Jason Hartman and prior guest, Jonathan Emord, get together once again to talk about current issues affecting our rights, beginning with the damaging and highly intrusive passing of the tax provision of Obama’s healthcare plan. This has created a fissure in the Constitution, a horrible outcome that opens a door to the government violating our civil liberties. Jonathan breaks down the consequences of the violations, such as our liberty to choose and right to privacy in the interest of a government mandate that only benefits the government. Moving on to TSA, Jonathan divulges the massive problems with this act.
“The TSA is an institution that is riddled with corruption and riddled with abuse,” he explains. The elderly, pregnant women, infants and disabled individuals with no record of criminal activity are being subjected to humiliating and highly intrusive searches all over the U.S. Jonathan defines the difference in tactics from a defensive position versus an offensive position, with the latter producing far better results.
He advocates training the citizenry to be more aware of suspicious behavior and to better defend themselves. Jonathan gives an update on the work against the FDA and the First Amendment.
Jonathan W. Emord is one of the nation’s leading free speech attorneys. He has defeated the Food and Drug Administration a remarkable eight times in federal court, more times than any other attorney in American history, earning him the title, “FDA Dragon Slayer.” He is the 2007 recipient of the Cancer Control Society’s Humanitarian Award for “winning and preserving our great civil rights to life, to liberty, and to health freedoms.” He is the only non-scientist ever appointed to the Certification Board for Nutrition Specialists and serves as that organization’s Vice Chair.
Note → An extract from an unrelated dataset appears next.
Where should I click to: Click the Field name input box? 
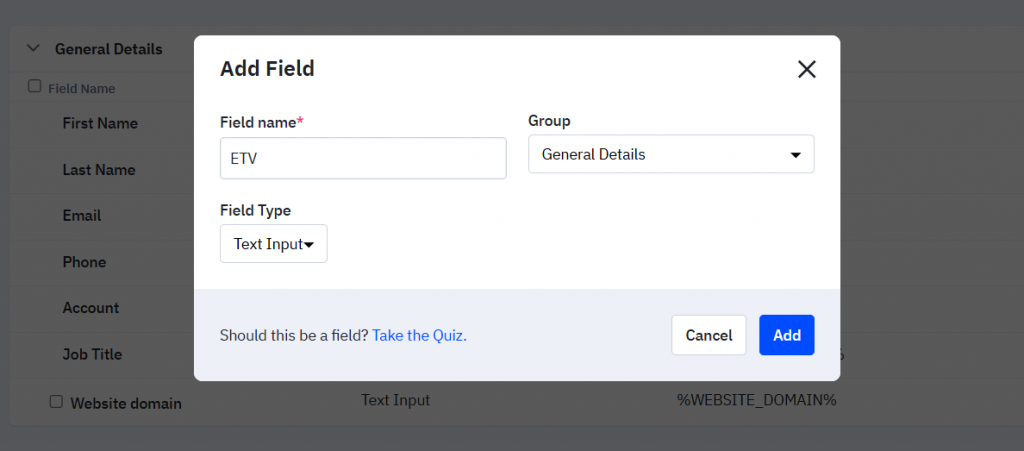click(x=363, y=158)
In 2010, he became the first person awarded the title “Honorary Nutrition Specialist” by the CBNS. Congressman Ron Paul says “[a]ll freedom-loving Americans are in debt to Jonathan Emord for his courtroom [victories]” and calls him a “hero of the health freedom revolution.” Formerly an attorney in the Reagan Administration’s Federal Communications Commission, Emord has practiced constitutional and administrative law in Washington, D.C. for the past twenty-five years. He has been a Guest Lecturer, Georgetown University, Department of Biochemistry, Course in Nutrition.